_What the task asks_
The expected answer is every line of the material that contains the word "computer".

_Dataset records_
==========
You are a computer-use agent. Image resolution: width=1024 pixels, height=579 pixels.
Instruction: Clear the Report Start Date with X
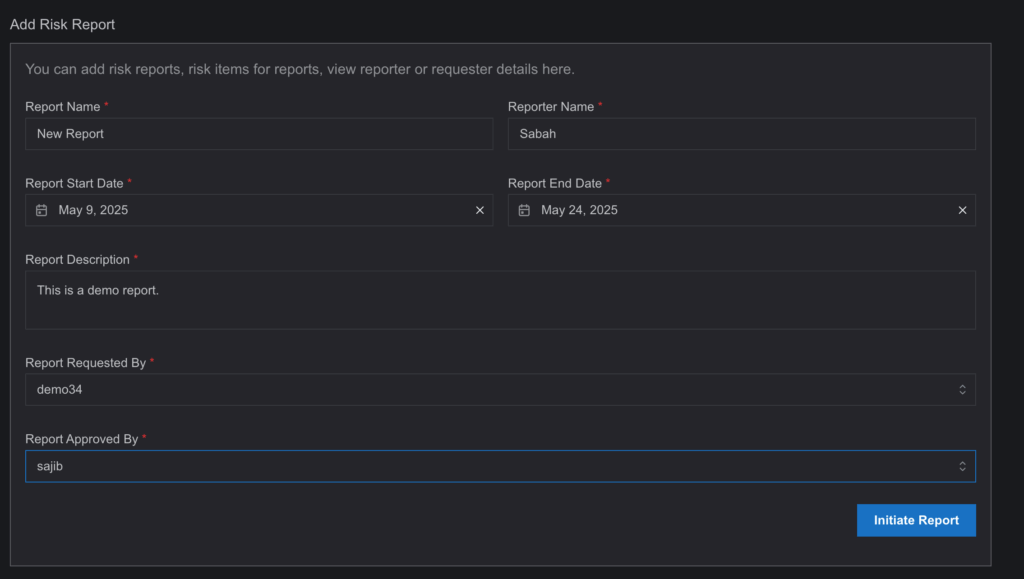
==========
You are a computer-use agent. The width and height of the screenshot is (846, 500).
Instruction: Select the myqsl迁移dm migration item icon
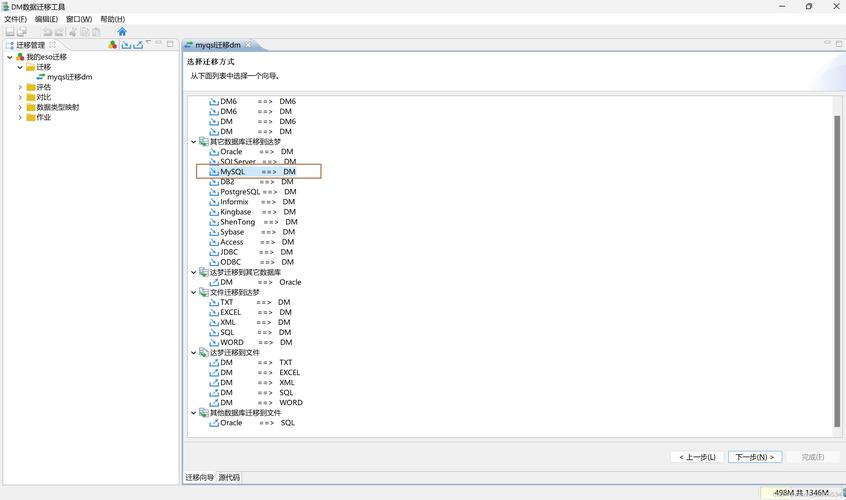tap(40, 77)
==========
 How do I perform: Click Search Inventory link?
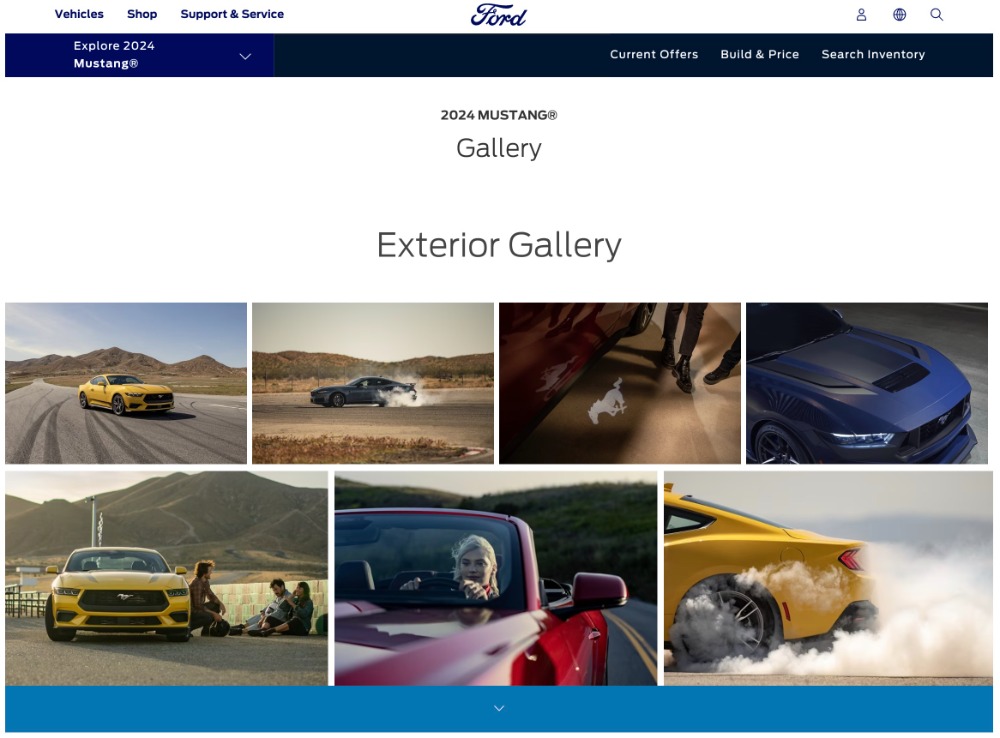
==========
_Response box_
You are a computer-use agent. Image resolution: width=1024 pixels, height=579 pixels.
You are a computer-use agent. The width and height of the screenshot is (846, 500).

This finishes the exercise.